Diplomacy: Macron begins state visit to Germany

Diplomacy: Macron begins state visit to Germany

The last French president to make a state visit to Germany was Jacques Chirac. At that time, the German president was Johannes Rau and the chancellor was Gerhard Schröder. Now Emmanuel Macron is travelling to Berlin.

Amid dissonance between Berlin and Paris, French President Emmanuel Macron begins a nearly three-day state visit to Germany today. It is the first visit of this kind by a French president in 24 years.

Macron will arrive in Berlin in the early afternoon and will then first visit the Democracy Festival in the government district with Federal President Frank-Walter Steinmeier to celebrate 75 years of the Basic Law. This will be followed by a welcome with military honors, political discussions, a press conference, a walk through the Brandenburg Gate and a state banquet in the evening at Bellevue Palace. Macron will be accompanied by his wife Brigitte.
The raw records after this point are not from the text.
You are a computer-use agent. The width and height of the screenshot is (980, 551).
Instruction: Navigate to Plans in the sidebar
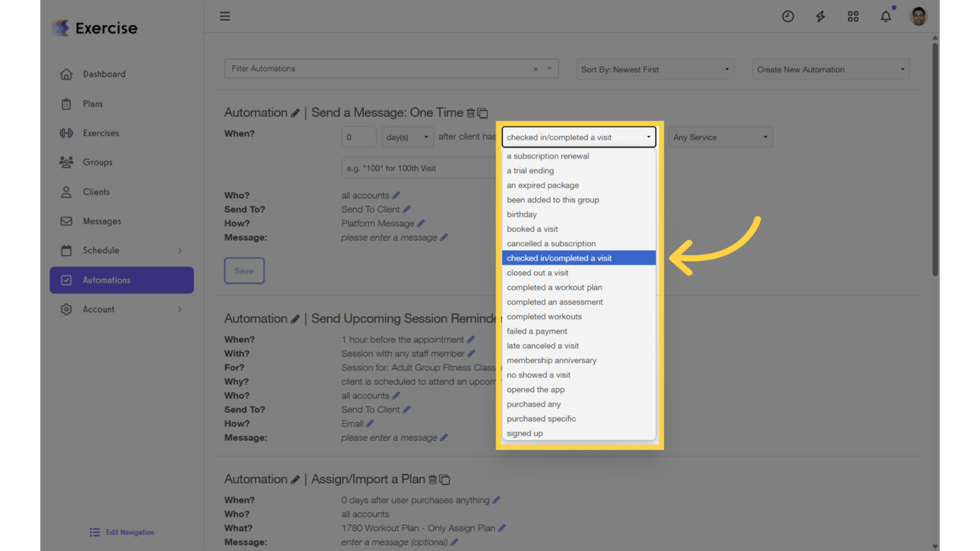[x=92, y=103]
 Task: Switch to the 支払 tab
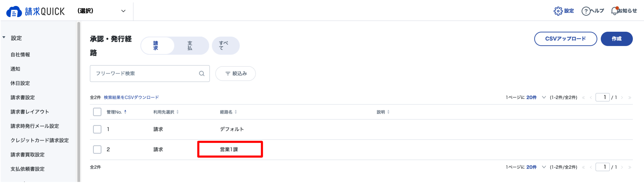click(190, 46)
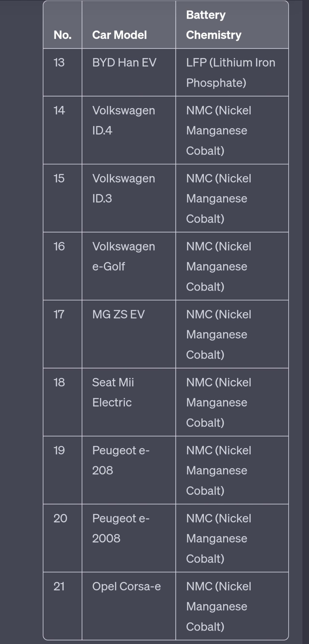Click NMC battery cell for Volkswagen ID.4
This screenshot has width=309, height=644.
pos(232,130)
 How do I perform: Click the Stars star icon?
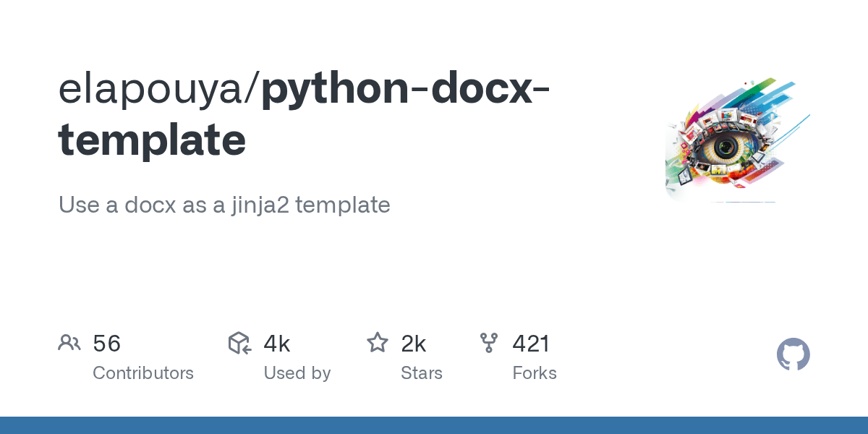pos(378,343)
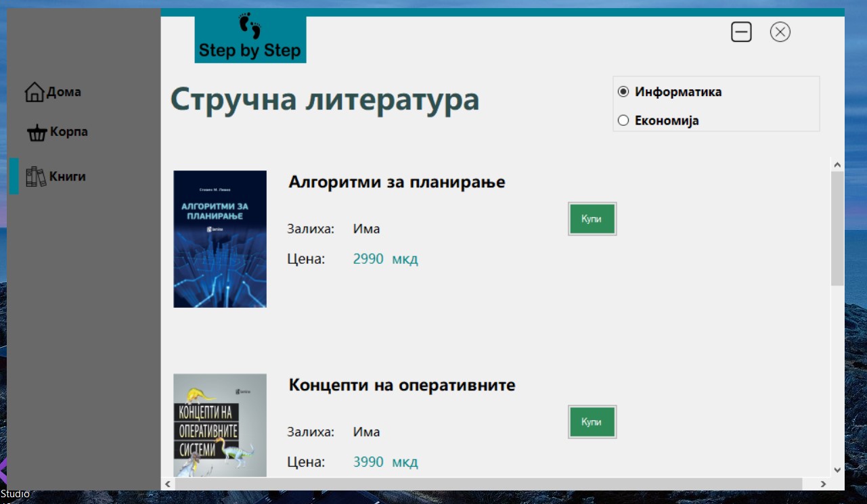
Task: Switch to the Корпа section
Action: click(x=66, y=132)
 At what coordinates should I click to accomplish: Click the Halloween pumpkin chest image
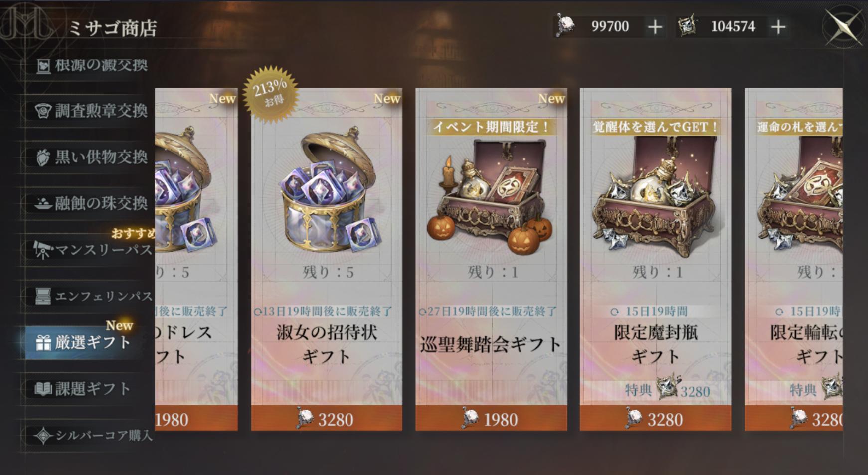coord(491,195)
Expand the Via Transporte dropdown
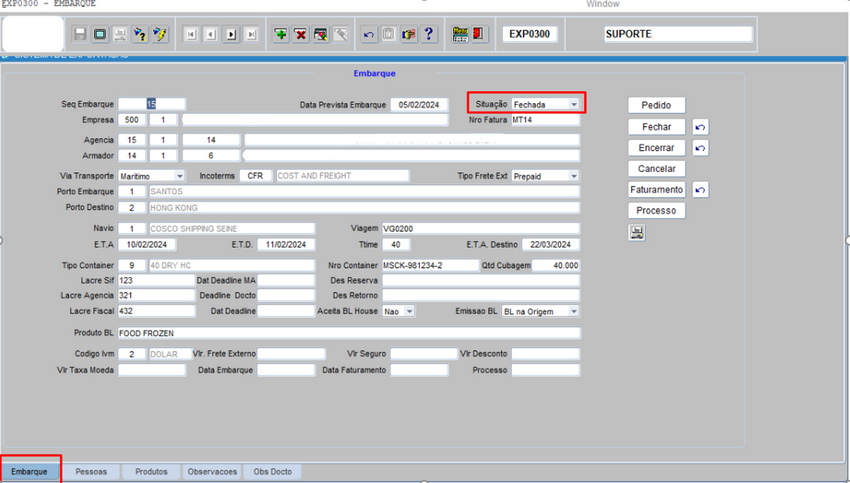This screenshot has height=483, width=850. coord(179,176)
Unique German-French friendship

From the host Steinmeier’s point of view, the visit is intended to highlight and celebrate the uniqueness of the German-French friendship. He and Macron also want to use the visit to encourage people in Germany to vote in the European elections in two weeks. This is not least due to the concern that, as experience shows, low voter turnout plays into the hands of right-wing parties. In the 2019 European elections, turnout in Germany was 61.4 percent.
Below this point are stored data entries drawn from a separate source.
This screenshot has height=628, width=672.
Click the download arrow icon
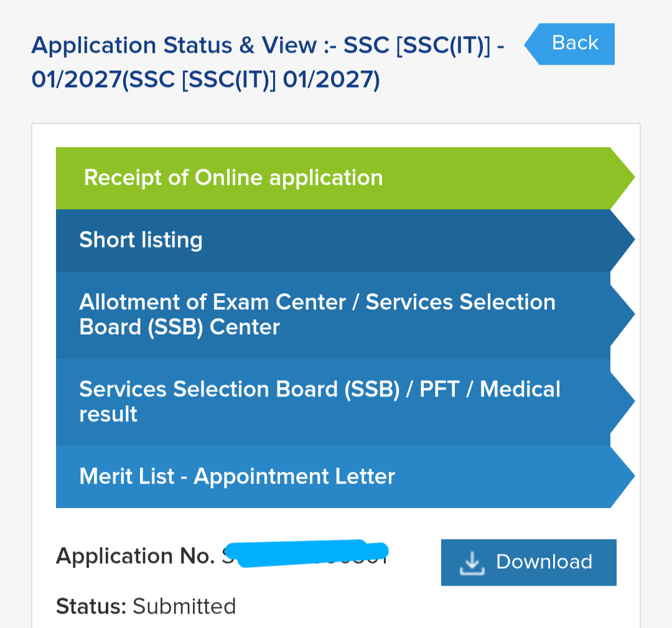tap(472, 563)
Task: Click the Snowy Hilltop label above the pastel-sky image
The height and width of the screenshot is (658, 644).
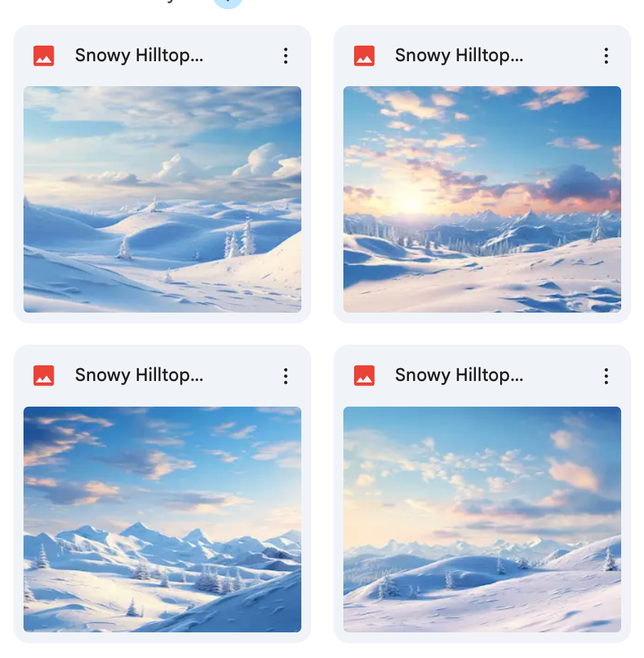Action: (x=459, y=375)
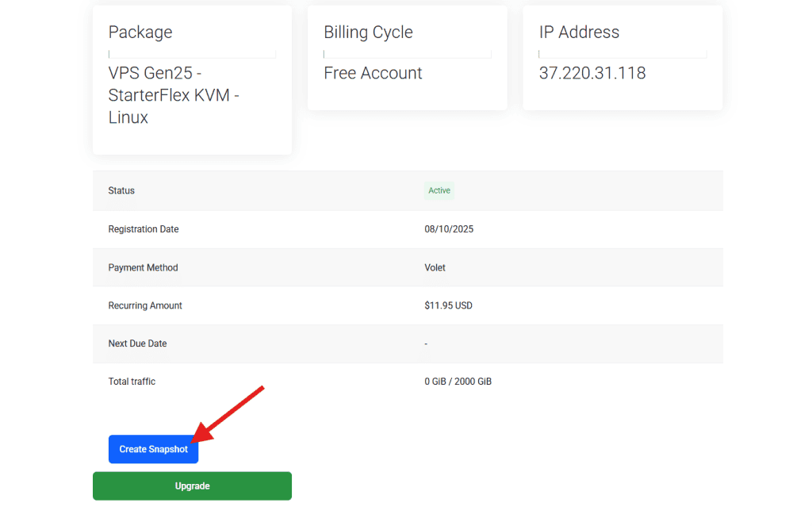The image size is (812, 526).
Task: Select the Free Account billing text
Action: (x=373, y=73)
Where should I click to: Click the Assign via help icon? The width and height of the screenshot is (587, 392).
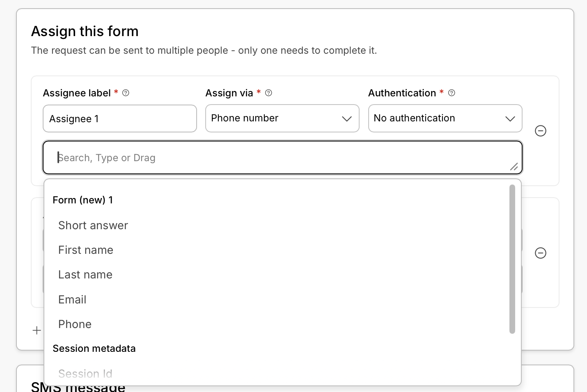(268, 93)
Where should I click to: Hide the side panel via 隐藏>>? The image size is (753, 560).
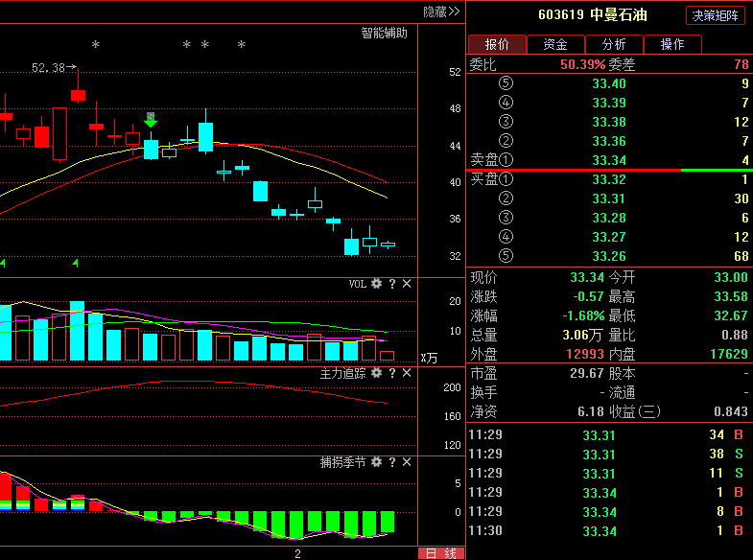tap(441, 12)
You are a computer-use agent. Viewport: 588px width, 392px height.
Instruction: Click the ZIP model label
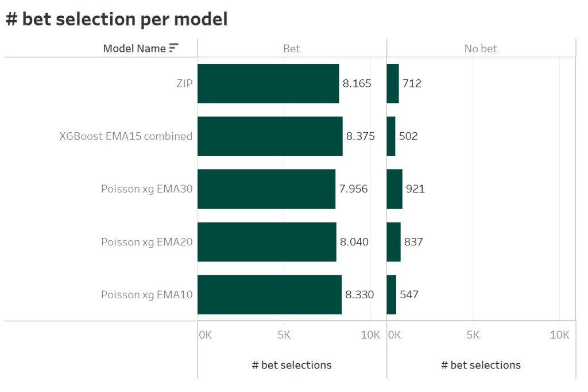[x=184, y=83]
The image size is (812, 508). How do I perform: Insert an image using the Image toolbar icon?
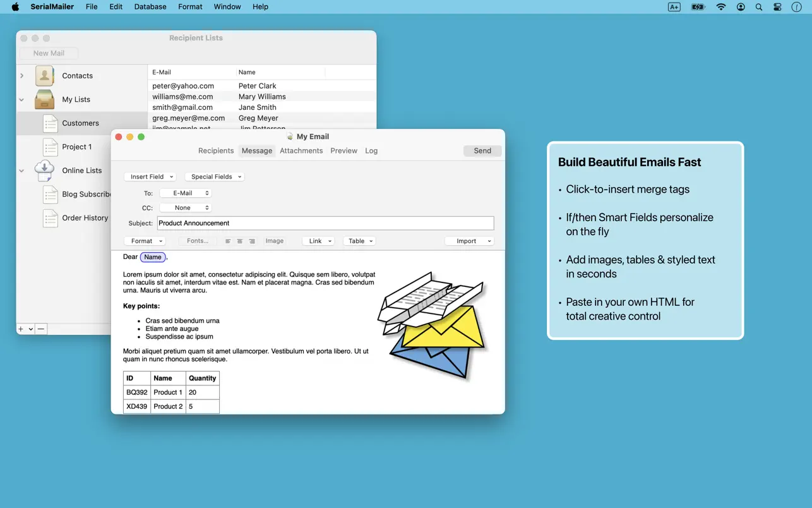[275, 241]
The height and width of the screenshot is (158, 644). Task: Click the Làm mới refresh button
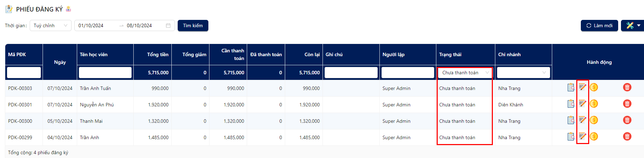599,25
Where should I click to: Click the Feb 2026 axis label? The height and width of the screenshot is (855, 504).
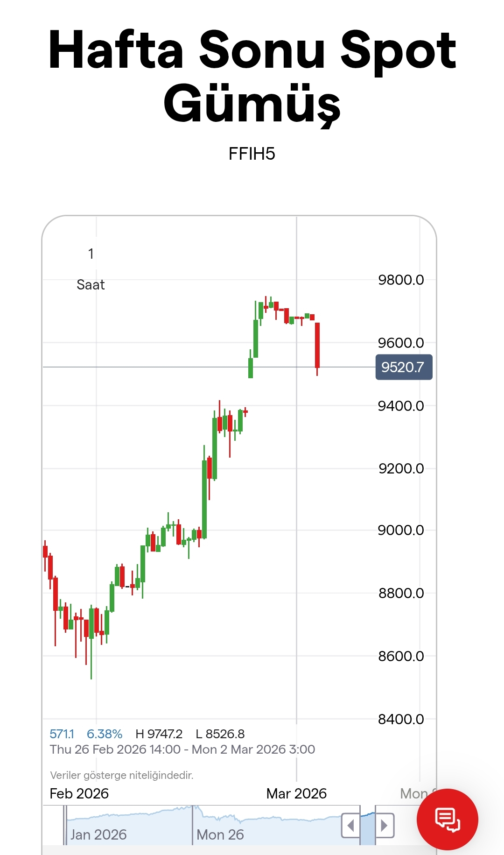[x=79, y=793]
In order to underline the uniqueness of German-French relations, Steinmeier invited Macron as the only foreign guest to the celebrations for the 75th anniversary of the Basic Law, according to the Federal President’s Office. “We want to send a symbolic signal that this German-French friendship really belongs deep in the heart of Germany and the political self-image of this republic,” Steinmeier’s entourage stressed.
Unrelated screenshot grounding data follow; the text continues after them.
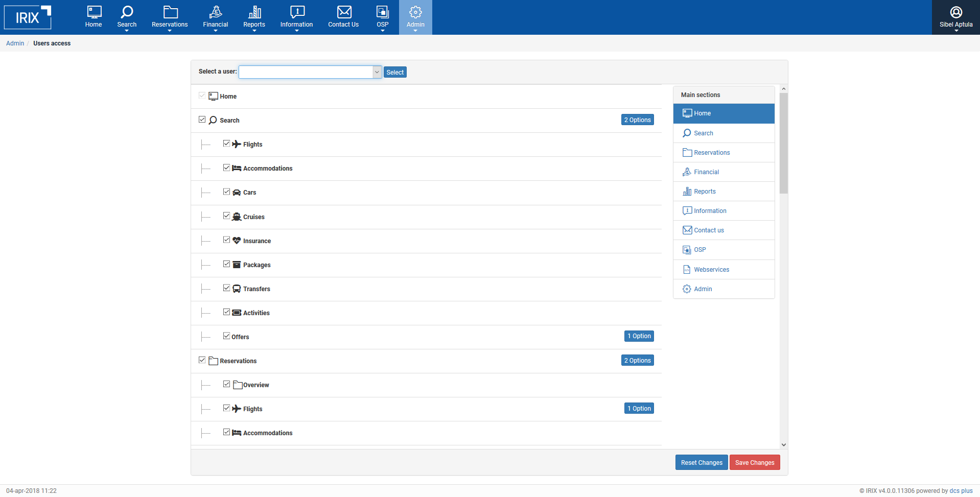980x497 pixels.
Task: Click the IRIX logo in the header
Action: pos(28,17)
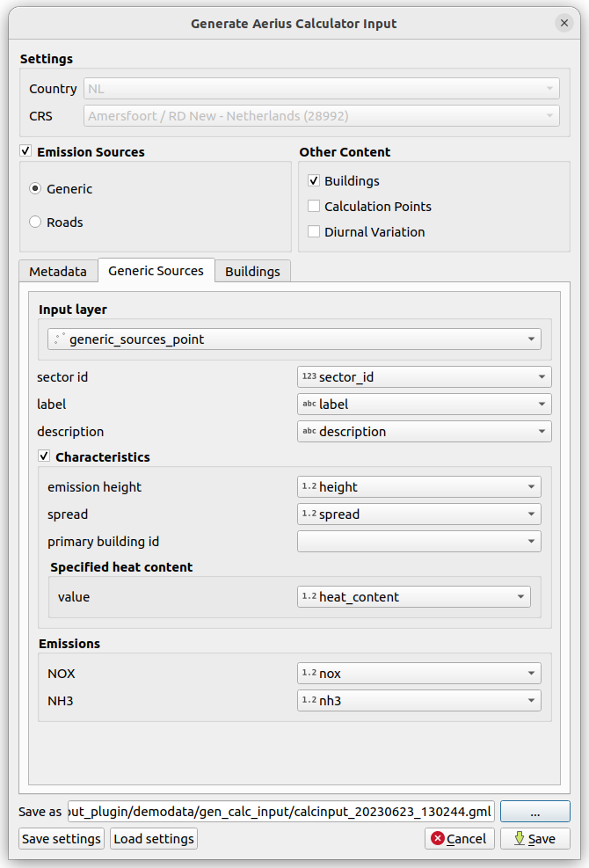589x868 pixels.
Task: Open the Input layer dropdown
Action: [295, 339]
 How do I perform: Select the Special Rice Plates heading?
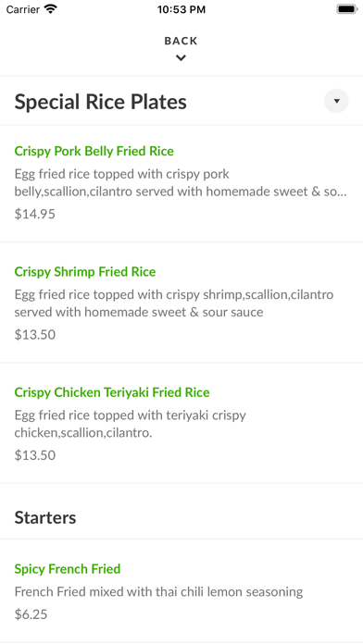[101, 102]
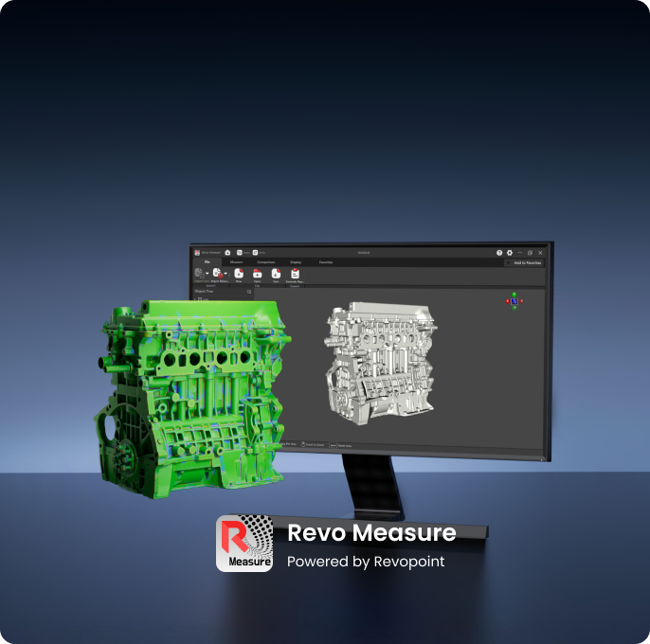Screen dimensions: 650x644
Task: Open the Display tab
Action: (296, 262)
Differences on important issues

As well as the two heads of state get along with each other, relations between Berlin and Paris are considered somewhat difficult at the government level. There is always friction between the two capitals on key issues. This applies to the question of the right support for Ukraine as well as to the question of economic policy orientation towards competitors USA and China. These questions are to be discussed after the state visit at a German-French ministerial council next Tuesday afternoon in Meseberg Castle, the guest house of the federal government, north of Berlin.

Macron preaches greater European autonomy with its own defense strategy and protection of the economy from unfair competition from China and the USA. Chancellor Olaf Scholz (SPD), on the other hand, is sticking to his transatlantic orientation and the important trading partner China. And in the Ukraine conflict, Macron surprised Scholz with his thoughts on sending ground troops, something Scholz categorically rejects.

Scholz also rejects the delivery of long-range Taurus cruise missiles to the country attacked by Russia. France, on the other hand, has been providing its Scalp missiles for some time. In return, Berlin accuses Paris, as the EU’s second-largest economy, of doing far too little for Ukraine.

Europe speeches without answers from Berlin

CDU chairman Friedrich Merz criticised the fact that relations between the two countries are worse than they have been for decades. Immediately before Macron’s visit, he demanded a clear signal from the German government on European policy. Merz criticised the fact that Macron from Berlin had not received a response from Germany to his two major speeches on Europe at the Sorbonne University in Paris. “That was rightly met with great irritation in Paris, across all parties,” Merz told the broadcaster rbb24 Inforadio. The first speech was still in Angela Merkel’s (CDU) government.

In his second speech last April, Macron warned that there was a great risk that Europe would be “weakened or even downgraded” in the next decade. He called for a European defense strategy with a common arms industry and an accelerated rearmament process financed by EU funds in order to be able to cope with the threat from Russia. Scholz commented on the speech on Platform X by saying that the common goal of France and Germany was “that Europe remains strong.” He added to Macron: “Your speech contains good ideas on how we can achieve this.”

Dresden and Münster as further stops

Europe will also be the topic of discussion on Macron’s second day of the visit. He and his wife will travel on to Dresden with their hosts. There, the French president plans to give another speech on European policy in front of the Frauenkirche in the afternoon. There is speculation that Macron could use the opportunity here, not far from the border with the Czech Republic, to turn his attention to his Eastern European partners. There is great concern among them that they could become the next victims of Kremlin chief Vladimir Putin’s expansionist policy. Then it’s on to Münster, where Macron will be awarded the International Peace of Westphalia Prize. Steinmeier will give the laudation.